Minnesota Girl Survives Stage IV Cancer After Doctors "Misread Her Scans"

An eight-year-old girl survived stage IV cancer after doctors 'misread her scans' for three years.

Ellie Shoup, from Mounds View, Minnesota, was diagnosed with neuroblastoma, a cancer that forms in nerve tissue, when she was just 11 months old.

Doctors surgically removed her tumor and told her parents that she had a 90 to 95 percent chance of survival and didn't need any more treatment, reported KARE 11.

But, as it turns out, the physicians had been misreading Ellie's scans for years and, at age four, the family found out Ellie's cancer had progressed to stage four, meaning it had spread throughout her body. 

Following months of aggressive treatment and enrollment in a clinical trial in New York, Ellie is now cancer-free.  

Ellie's mother, Andrea Shoup, told KARE 11 that she was devastated when her daughter was first diagnosed as an infant.
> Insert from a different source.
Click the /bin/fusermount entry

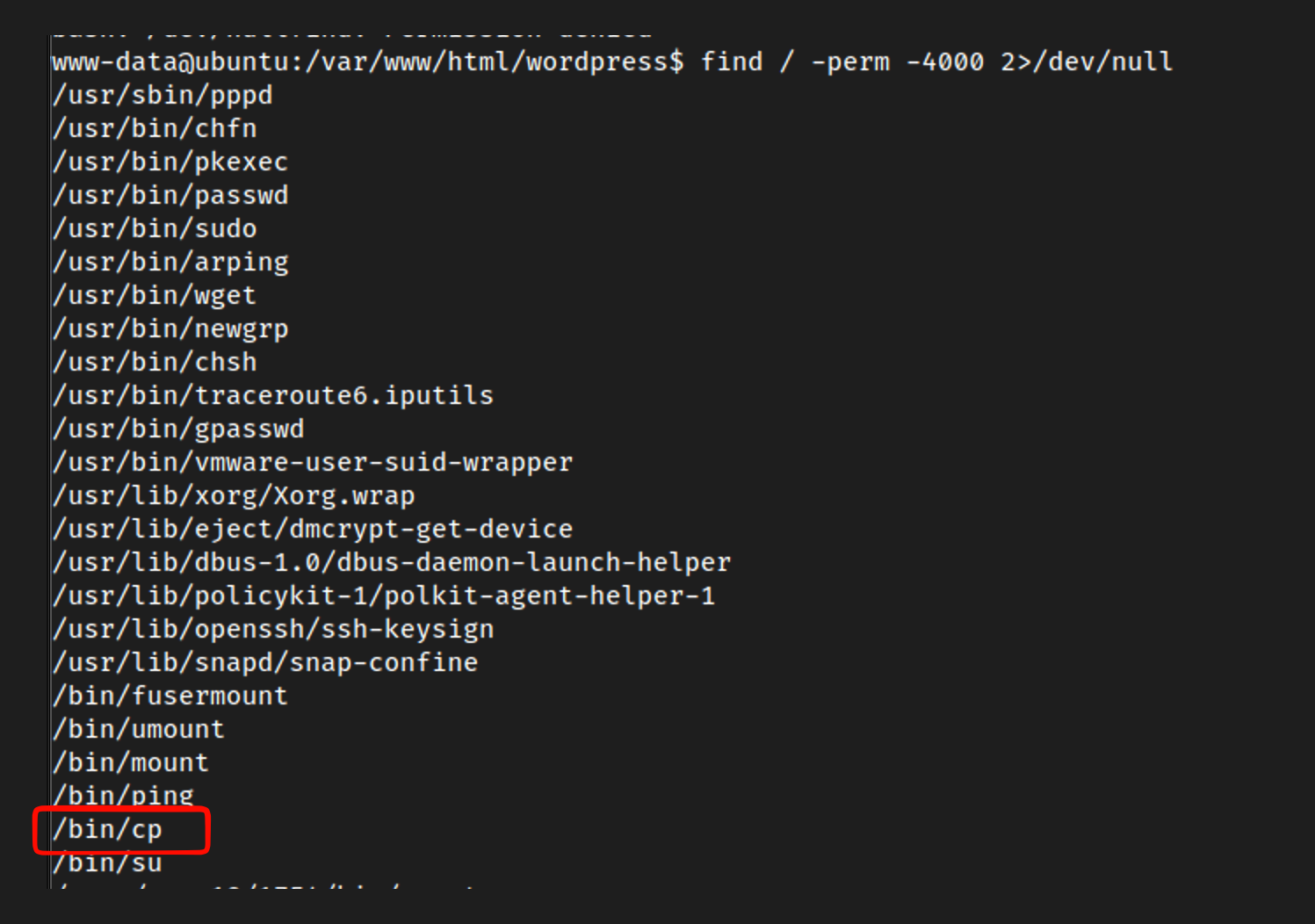pyautogui.click(x=170, y=696)
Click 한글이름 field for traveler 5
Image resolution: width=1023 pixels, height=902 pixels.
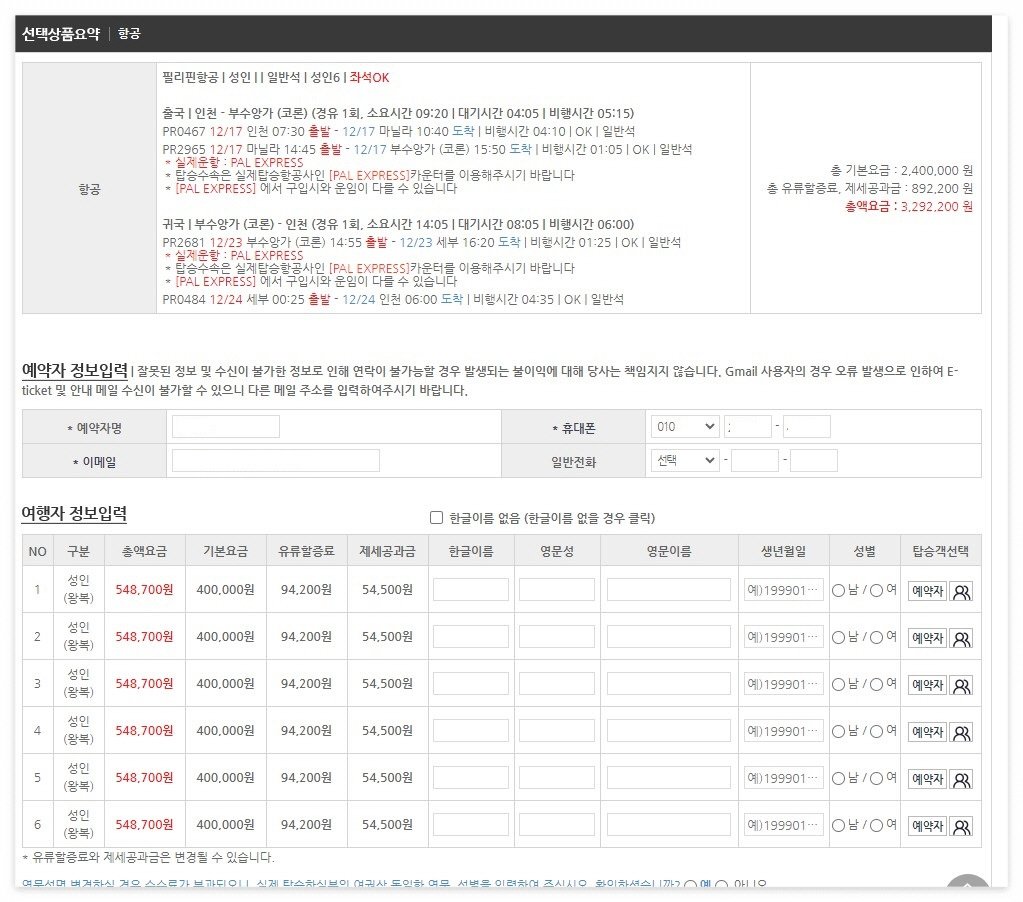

'If there is anything that you don't prepare for in life, it is to be told that your child has cancer,' she said.  

The tumor, which was in baby Ellie's neck, was removed, and, during follow-up appointments, doctors told her parents that she was 'fine'.

However, Shoup said she felt like something was wrong, and, in April 2015, she and her husband asked for a second opinion.  

They learned that Ellie's cancer was not gone and, in fact, had spread. She now had stage IV neuroblastoma.

'We learned our team had misread our scans for three years,' Shoup told KARE 11. 

'We wiped out our savings...and incurred a lot of debt. In the first year of treatment, our insurance was billed over a million dollars.' 

Neuroblastoma is a cancer that develops in immature nerve cells throughout the body.